その人たちのために、簡単な基礎医学の解説をしてみよう。
DNAというのは遺伝子であるが、非常に安定して強固な物質で、DNAの化石も存在している。
映画 ジェラシック・パークでは、恐竜のDNAを採取して恐竜を作ってしまった、というお話。
それに対して、RNAはすごく不安定な物質。
常温では、あっという間に溶けてしまう。
故にRNAを使った実験は、−20度の特別な冷温室でやらないといけない。
ところで世の中にはこのRNAを模した、RNAウイルスというものがある。ノロウイルスとかがそうである。
RNAは不安定なはずであるが、これらのウイルスは、エンベロップ(日本語訳では「封筒」)と呼ばれるもので包まっているので人間の体の中でも安定である。だからウイルスとして存在できるのである。
このエンベロップに似せたものを人工的に作り出せれば、mRNAワクチンも作ることが出来る。
長年の研究を経て、1、5ージ・メチル・シュード・ウリジンやリポナノパーティクルでmRNAを包んで、mRNAワクチンが完成した。
これは体内で安定で、2-6週間くらい体の中に滞在できるそうだ。
最初、mRNAワクチンは、-20度のディープ・フリーザーで飛行機で空輸され、日本国内で、-20度のディープ・フリーザーに移され、各病院に移送される。
各病院でも-20度のディープ・フリーザーが用意されていてその中に収められたものだった。
打つ時はここから出して、溶かして溶けるや否やすぐさま注射する、と言っていた。
私はこれを聞いて、「なるほど。mRNAは不安定だからこのようにしないといけないのだろうな」と思っていた。
ドジな病院があり、いつの間にかディープ・フリーザーの電源が抜けていて、中にあったワクチンが無駄になった、とか言ってニュースになっていた。
そのうちにですよ。

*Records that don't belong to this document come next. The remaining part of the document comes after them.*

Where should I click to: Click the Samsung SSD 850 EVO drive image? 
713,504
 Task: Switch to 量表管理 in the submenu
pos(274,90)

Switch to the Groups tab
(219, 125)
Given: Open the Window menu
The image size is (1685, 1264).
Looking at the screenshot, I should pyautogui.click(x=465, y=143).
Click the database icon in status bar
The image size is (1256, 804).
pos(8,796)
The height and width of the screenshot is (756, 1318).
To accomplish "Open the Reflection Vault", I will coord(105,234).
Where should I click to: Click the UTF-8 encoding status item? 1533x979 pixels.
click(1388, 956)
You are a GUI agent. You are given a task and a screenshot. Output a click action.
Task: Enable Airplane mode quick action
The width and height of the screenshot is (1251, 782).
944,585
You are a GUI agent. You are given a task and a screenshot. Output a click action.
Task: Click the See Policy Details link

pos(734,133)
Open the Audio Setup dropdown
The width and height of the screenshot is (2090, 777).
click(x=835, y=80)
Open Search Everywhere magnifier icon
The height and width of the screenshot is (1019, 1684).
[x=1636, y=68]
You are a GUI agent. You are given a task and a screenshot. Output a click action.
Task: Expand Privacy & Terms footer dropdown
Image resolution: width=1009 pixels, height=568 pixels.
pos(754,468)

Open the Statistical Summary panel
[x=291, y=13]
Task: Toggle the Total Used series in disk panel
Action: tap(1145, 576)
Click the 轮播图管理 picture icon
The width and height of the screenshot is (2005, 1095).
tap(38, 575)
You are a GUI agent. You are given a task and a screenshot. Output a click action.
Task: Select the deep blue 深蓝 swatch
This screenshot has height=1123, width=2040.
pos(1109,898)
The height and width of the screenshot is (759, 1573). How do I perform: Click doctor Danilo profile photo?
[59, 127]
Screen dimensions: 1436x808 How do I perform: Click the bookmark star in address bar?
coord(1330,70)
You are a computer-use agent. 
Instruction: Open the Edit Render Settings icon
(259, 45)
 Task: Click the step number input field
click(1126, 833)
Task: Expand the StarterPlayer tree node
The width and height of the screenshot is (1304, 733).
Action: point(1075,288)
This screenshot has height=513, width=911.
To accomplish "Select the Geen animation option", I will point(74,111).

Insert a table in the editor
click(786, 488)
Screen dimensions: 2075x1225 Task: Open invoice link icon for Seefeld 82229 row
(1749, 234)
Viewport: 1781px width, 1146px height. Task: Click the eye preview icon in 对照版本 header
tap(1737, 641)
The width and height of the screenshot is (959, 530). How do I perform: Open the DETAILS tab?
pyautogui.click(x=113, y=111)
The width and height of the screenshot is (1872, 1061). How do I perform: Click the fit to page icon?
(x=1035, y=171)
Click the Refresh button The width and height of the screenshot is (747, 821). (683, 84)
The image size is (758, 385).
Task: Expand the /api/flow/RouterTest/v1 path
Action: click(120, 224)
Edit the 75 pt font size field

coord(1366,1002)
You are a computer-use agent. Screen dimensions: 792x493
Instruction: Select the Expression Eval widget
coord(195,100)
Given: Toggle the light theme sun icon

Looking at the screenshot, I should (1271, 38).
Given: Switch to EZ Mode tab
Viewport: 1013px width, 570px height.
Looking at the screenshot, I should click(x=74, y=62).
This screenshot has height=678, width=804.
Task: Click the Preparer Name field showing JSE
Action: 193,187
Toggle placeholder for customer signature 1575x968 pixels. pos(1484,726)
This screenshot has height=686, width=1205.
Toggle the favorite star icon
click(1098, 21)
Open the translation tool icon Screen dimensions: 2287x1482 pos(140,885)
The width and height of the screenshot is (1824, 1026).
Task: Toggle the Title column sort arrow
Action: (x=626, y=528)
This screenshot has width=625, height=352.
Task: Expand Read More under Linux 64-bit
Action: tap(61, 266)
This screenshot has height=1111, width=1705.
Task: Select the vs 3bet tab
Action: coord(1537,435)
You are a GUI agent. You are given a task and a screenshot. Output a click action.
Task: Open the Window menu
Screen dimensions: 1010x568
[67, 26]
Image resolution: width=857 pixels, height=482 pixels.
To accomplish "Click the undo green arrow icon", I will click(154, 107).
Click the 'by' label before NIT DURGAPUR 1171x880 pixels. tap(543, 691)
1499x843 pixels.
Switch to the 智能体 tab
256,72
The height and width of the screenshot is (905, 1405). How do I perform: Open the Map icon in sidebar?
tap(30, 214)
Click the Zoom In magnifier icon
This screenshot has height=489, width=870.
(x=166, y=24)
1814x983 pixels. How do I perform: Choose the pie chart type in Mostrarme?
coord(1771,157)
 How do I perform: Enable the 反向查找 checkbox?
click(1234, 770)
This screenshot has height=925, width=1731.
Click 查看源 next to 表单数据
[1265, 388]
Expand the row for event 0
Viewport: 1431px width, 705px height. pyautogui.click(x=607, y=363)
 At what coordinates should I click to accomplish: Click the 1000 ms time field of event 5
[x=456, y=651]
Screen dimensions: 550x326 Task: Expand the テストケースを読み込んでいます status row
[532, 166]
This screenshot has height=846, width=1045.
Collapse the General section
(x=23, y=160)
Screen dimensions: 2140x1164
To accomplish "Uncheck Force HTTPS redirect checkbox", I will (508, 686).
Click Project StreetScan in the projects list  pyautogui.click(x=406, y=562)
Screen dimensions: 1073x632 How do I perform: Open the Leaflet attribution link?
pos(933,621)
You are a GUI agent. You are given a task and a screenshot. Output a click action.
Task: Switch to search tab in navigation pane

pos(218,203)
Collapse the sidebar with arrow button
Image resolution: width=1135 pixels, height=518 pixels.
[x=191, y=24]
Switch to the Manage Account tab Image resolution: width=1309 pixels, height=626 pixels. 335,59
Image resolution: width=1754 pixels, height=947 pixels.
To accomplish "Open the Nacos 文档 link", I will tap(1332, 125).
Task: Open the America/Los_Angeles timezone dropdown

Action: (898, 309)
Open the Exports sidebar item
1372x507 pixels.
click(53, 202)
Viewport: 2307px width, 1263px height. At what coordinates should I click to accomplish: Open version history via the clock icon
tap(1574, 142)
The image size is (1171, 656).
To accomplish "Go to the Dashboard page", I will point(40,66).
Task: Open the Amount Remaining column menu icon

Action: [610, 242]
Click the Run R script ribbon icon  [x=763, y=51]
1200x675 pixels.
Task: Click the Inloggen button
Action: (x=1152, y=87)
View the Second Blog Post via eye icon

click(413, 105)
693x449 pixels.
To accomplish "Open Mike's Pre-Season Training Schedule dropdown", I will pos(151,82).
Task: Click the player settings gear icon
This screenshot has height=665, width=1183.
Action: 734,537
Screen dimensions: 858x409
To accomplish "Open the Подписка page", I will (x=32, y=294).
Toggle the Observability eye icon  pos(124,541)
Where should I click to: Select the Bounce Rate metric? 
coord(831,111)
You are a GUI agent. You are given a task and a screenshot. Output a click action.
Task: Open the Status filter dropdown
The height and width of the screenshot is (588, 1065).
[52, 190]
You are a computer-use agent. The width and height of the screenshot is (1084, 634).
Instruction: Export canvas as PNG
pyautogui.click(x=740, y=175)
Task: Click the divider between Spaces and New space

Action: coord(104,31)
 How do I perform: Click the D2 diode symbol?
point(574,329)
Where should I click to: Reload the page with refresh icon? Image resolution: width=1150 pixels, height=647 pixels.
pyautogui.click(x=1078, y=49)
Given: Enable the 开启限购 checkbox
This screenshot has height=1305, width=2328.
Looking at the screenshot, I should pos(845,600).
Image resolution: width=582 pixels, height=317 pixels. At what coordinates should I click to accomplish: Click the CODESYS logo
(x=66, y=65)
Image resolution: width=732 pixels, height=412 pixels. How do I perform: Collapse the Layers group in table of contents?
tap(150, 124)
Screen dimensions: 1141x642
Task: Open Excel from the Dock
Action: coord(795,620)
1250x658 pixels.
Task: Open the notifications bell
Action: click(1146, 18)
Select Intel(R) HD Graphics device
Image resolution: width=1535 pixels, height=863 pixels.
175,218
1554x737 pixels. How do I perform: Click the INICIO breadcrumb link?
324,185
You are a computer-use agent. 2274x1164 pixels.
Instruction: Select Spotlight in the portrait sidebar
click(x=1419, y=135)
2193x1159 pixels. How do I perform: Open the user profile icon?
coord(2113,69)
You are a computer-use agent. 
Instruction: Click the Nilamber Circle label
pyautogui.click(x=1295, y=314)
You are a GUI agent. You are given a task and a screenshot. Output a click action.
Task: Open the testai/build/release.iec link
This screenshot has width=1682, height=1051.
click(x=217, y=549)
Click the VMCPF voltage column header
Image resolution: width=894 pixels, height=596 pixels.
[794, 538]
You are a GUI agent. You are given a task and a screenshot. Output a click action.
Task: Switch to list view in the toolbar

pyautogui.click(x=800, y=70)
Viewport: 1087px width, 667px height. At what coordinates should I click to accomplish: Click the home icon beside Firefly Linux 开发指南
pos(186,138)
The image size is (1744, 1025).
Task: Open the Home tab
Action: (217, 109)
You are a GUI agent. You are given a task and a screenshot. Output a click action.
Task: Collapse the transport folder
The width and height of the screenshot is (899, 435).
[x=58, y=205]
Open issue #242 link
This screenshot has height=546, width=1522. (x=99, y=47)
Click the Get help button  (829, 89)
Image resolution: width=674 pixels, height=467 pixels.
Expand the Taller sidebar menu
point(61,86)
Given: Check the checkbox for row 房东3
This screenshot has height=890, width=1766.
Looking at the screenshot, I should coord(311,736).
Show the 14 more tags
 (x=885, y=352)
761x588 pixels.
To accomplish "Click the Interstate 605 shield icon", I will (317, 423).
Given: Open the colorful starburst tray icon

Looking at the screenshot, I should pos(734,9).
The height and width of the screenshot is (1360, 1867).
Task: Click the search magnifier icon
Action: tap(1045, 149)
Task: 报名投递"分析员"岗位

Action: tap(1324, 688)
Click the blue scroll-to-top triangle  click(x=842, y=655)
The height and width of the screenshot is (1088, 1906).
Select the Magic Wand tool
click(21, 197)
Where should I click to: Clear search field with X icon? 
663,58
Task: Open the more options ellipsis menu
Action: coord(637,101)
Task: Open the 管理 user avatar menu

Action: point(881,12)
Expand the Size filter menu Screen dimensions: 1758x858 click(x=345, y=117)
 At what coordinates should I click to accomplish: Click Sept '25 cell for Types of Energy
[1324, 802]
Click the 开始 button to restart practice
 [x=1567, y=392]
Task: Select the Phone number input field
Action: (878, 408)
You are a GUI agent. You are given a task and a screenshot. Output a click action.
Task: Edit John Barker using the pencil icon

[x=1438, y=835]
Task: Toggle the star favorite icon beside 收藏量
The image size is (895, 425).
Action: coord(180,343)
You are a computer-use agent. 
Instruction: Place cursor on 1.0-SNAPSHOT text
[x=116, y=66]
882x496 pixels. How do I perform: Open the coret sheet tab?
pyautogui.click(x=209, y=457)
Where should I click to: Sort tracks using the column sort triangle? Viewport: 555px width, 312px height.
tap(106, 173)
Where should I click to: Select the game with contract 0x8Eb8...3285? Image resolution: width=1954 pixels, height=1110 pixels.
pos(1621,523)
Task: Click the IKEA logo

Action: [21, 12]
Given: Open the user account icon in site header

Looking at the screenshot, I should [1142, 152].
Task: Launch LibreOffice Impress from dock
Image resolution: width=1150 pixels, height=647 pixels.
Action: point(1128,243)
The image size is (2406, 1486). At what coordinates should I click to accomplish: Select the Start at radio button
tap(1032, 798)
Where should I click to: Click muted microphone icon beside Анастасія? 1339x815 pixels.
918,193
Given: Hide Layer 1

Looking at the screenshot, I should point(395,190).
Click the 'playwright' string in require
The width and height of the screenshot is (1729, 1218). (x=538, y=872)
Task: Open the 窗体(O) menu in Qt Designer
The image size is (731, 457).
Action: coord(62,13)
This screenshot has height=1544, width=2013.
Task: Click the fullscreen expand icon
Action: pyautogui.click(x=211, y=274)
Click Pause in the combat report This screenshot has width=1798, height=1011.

こんな-20度で保存しなくても良い、ということになり、使用期限もどんどんいい加減になっていった。
最後は使用期限はなくなった、というか、どんどん改定され、訳が分からなくなった。
体内で2-6週間保つのだから、-20度なんかで保存しなくても良かろう、というわけだ。
このようなカラクリであったのだ。